How Microsoft Got to the Point it Couldn't Send an Email,
or Why Large Institutions Go Brain-Dead


Let me tell you about our latest computer woes as a way of illustrating a much larger and more important point. We decided to upgrade from our old Sony laptop running Windows 98 to a new Sony laptop running Windows XP. Both had fire wire connections, so we looked forward to rapidly transferring our files to the new machine. No joy there. The software was incompatible.

Unfortunately, this was just the beginning of our troubles. We installed our old Microsoft webpage creation program, FrontPage 98, in our new computer, but it wouldn’t run. It turned out – how come these things are never clear beforehand? – that it was incompatible with Windows XP. So we upgraded to FrontPage 2003. There was no way, however, of transferring our large website from our old computer to the new one. We had to download it from our server. We had a question about how to do this, and since we now had Microsoft support, we called them. We gave them the authentification number on the upgrade box, and were informed that we really had the Microsoft data program, Access, in the Greek language! Finally, we got to tech support in Bombay, and the person we talked to knew the answer to our questions. Since it involved a series of steps we suggested that he email the instructions to us. The next day came with no email. We called again, got a verbal explanation, and a promise of another email. No email once again. Eventually the original technical support person called to check on how we were doing. It turned out that they couldn’t sent emails from their computers, and more important to our story here, clearly didn’t know it. That is how Microsoft couldn’t send an e-mail.

Then we wanted to pay online to make permanent a trial version of Microsoft Office that had come installed on our machine. But the authentification code didn’t work. We tried calling Microsoft, and you would imagine that they would be ready to take our money. That was not the case. We ended up on an open line to India, trying to talk to a supervisor, and eventually being routed back to the original phone menu we had started with. The irony here was that the question we had could have been answered in a minute.

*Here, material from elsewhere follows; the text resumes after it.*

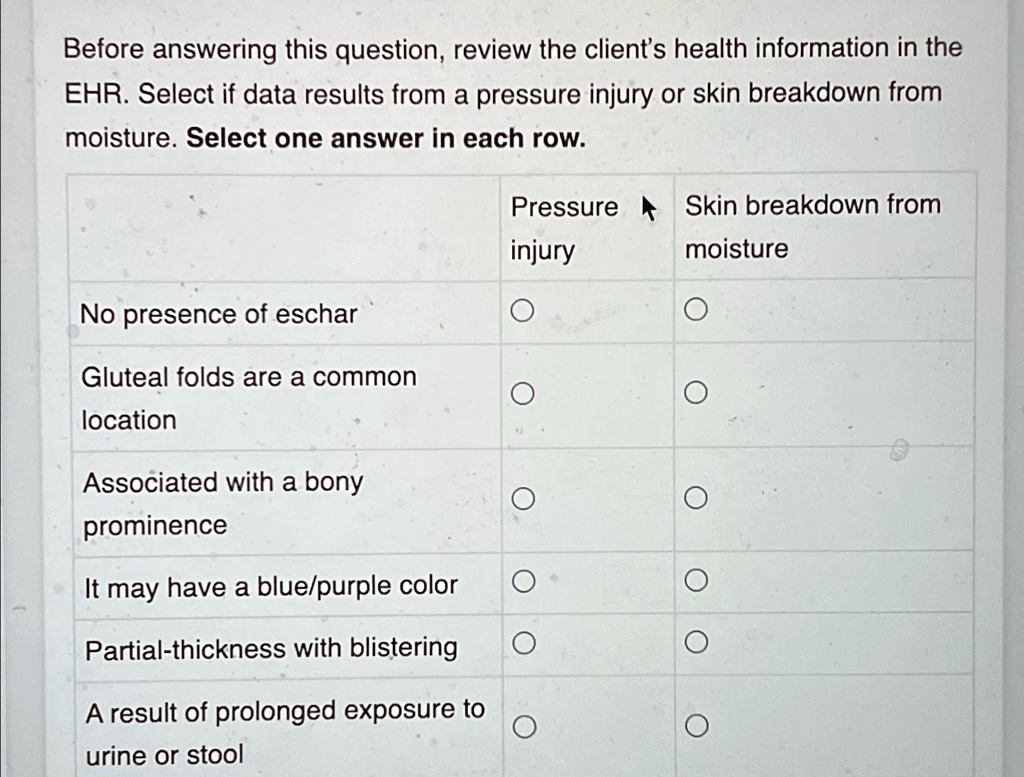This screenshot has width=1024, height=777.
Task: Choose Pressure injury for Gluteal folds row
Action: [x=522, y=394]
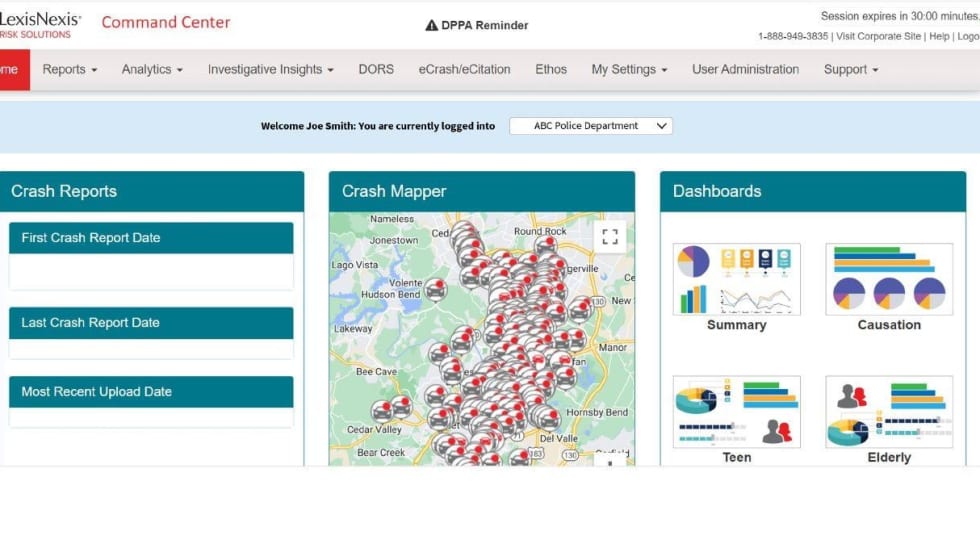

Microsoft certainly isn’t alone in reaching this stage of size and complexity in which its various parts don’t really coordinate very well, and it begins to function like it has forgotten about the customer in the equation. Our new computer, for example, came with Adobe Premiere Pro, a video-editing program, but Adobe wouldn’t answer any questions about it unless you paid them, and Sony wouldn’t, either. Even when we had the right to tech support the support we got varied greatly from the person who actually knew very little to very knowledgeable people who helped us.

There is no need to continue with this litany of computer woes. You no doubt have many of your own. But what do they mean? One thing it does not mean is that we all are somehow dumb and need to get technologically up to speed. Rather large institutions at a certain point in their growth begin to grow brain dead. Everything gets divided into a thousand pieces, a process often driven by a desire for a few people to maintain centralized control and to accrue inordinate profits, and the result is a loss of common sense and the original purpose of the organization begins to suffer. Its head becomes unable to communicate effectively with its members, still less with its customers. Enormous amounts of time and energy are spent by everyone, negotiating the distorted social structures that surround the technology, itself. The result is that the new hardware and software become underutilized because of a failure to adequately deal with the human elements of design and support.

What happens in the field of technology happens, as well, in all large institutions from schools to religion as we have tried to show in Radical Simplicity and the Fourth Step, and The Church, the Council and the Unconscious. These problems cannot be truly solved unless we take a step back and look at their wider context, and make our institutions serve us rather than us serving them.